The criminal justice process varies from state to state, and the federal criminal justice system has its own rules, procedures, and terms to describe the stages of the proceedings.

Generally speaking, however, the criminal justice process involves the following stages.


A law enforcement investigation of a crime may begin in many different ways such as:

  • An officer may observe a speeder on the highway or an erratic driver who may be intoxicated and pull them over.
  • A “911” call of shots fired in a neighborhood may cause police to be dispatched to determine the cause.
  • A person who has been defrauded by a con artist may call law enforcement officers to report the crime and an investigation is launched based on the victim’s complaint.

Search Warrant

If investigating officers believe there’s evidence of a crime at a particular location, they may try to get a search warrant allowing them to search the premises. A judge reviews the information submitted by the police and decides whether there is “probable cause” to support it. Probable cause means that an officer has presented enough facts to support a belief that there is evidence of a crime at the location described in the warrant.

A warrant may not be required where there are “exigent circumstances” or an emergency situation (when evidence may be destroyed or a crime is in the process of being committed).


Law enforcement officers can interrogate witnesses, and even question potential suspects, as long as their constitutional rights are protected.


Police can make an arrest under the following conditions:

  • If law enforcement officers have probable cause to believe that a crime has been committed and that a specific person has committed the crime, they may arrest the person under suspicion, taking them into custody. Officers may need to obtain a warrant before taking a suspect into custody.
  • If a person commits a felony or misdemeanor crime in the presence of a law enforcement officer, the officer may arrest the person without a warrant.
  • If an officer has probable cause to believe that a person has committed a felony crime, even if the crime was not committed in the officer’s presence, the officer may arrest the person.
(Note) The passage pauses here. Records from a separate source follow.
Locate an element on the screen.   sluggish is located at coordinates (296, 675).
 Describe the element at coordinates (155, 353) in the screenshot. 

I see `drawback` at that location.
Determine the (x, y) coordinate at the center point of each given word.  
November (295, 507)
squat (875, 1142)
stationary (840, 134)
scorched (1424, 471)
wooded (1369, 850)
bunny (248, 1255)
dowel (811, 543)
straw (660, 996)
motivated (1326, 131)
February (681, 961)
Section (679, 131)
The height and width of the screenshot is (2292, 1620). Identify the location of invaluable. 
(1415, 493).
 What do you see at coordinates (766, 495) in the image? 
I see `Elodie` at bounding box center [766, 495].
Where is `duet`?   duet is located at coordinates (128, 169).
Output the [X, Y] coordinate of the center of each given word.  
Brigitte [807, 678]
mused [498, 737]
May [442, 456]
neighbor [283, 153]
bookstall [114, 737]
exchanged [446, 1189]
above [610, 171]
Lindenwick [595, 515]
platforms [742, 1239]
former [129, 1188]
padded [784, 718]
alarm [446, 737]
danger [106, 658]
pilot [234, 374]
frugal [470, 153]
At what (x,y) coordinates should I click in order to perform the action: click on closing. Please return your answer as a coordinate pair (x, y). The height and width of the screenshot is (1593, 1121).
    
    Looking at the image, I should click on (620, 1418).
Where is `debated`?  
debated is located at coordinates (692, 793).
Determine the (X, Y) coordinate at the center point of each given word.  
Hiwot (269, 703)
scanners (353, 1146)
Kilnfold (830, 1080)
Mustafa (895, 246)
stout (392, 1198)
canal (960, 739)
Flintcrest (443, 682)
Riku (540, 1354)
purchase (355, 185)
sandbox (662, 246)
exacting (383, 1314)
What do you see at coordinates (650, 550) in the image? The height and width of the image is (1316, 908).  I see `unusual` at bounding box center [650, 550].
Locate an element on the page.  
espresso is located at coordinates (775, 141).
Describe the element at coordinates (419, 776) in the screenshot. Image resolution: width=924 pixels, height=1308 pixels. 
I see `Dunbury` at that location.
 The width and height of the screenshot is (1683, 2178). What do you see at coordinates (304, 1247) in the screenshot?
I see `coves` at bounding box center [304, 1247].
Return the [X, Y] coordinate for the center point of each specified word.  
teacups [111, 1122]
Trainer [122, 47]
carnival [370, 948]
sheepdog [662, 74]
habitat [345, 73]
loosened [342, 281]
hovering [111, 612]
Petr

An arrest may be made in a public place, with or without a warrant. But if law enforcement officers wish to arrest a person in a private place, they must first obtain an arrest warrant, unless there are “exigent circumstances,” such as the possibility that the suspect will flee.

Law enforcement officials have a relatively short period of time following an arrest (24 or 48 hours, depending on the state) during which they must either charge the person with a crime or release them.

Complaint, Information or Indictment

Law enforcement officers may decide to file criminal charges, either before or after arresting a suspect.

  • Filing written charges, or a “complaint,” starts the criminal justice process in motion.
  • A prosecutor may also put the criminal justice process in motion by filing written charges called an “information.”

In the case of a complaint or an information, filing charges allows law enforcement officers to keep the accused person in custody pending additional proceedings, such as arraignment and the setting of bail.

  • In the federal criminal justice system and in about half of the states, defendants have the right to indictment by a grand jury. This means that a jury composed of citizens must hear the evidence presented by a prosecutor and decide if there is probable cause to believe that a crime has been committed, and that the person accused committed the crime.
  • Other states use a procedure called a “preliminary hearing,” where a judge considers evidence the prosecutor presents to decide whether there is probable cause to support the charges against the accused person.

Often, the criminal justice process will start by the filing of a complaint or information, later followed by a grand jury proceeding resulting in an indictment, or a preliminary hearing in states using the preliminary hearing process.

In all of these cases – complaint, information or indictment – the resulting document is merely an accusation against a person. It is not proof that the person committed the crime or crimes charged.


An arraignment is the formal presentation of charges in open court. This proceeding may be called a preliminary hearing or something else depending on the state. During an arraignment, the charges are read to the accused person (defendant) by a judge, and the defendant is asked to plead guilty or not guilty to the charges.

The defendant’s lawyer may be present, or an attorney appointed by the court may represent the defendant.


Bail is money or property that an accused person puts forth as security, to make sure they’ll show up for further criminal proceedings, including the trial and sentencing.

Bail can be paid:

  • In cash
  • In the form of a bail bond
  • A pledge of property if the court permits this form of security.

A bail bond is an agreement with a bail bondsman under which the bondsman puts up bail money in return for a fee.

There is no guaranteed right to a release on bail. If a judge believes that a defendant may flee from the court’s jurisdiction or otherwise fail to appear, or if the crime charged is extremely serious, then bail may be denied or set at such a high figure that a defendant may not realistically be able to post bail.

In much less serious offenses, an individual who is well established in the community with a job, a home, and family to support may be released on relatively low bail. Or, a defendant may be released without bail. This is sometimes referred to as being released in one’s own recognizance, or “R.O.R.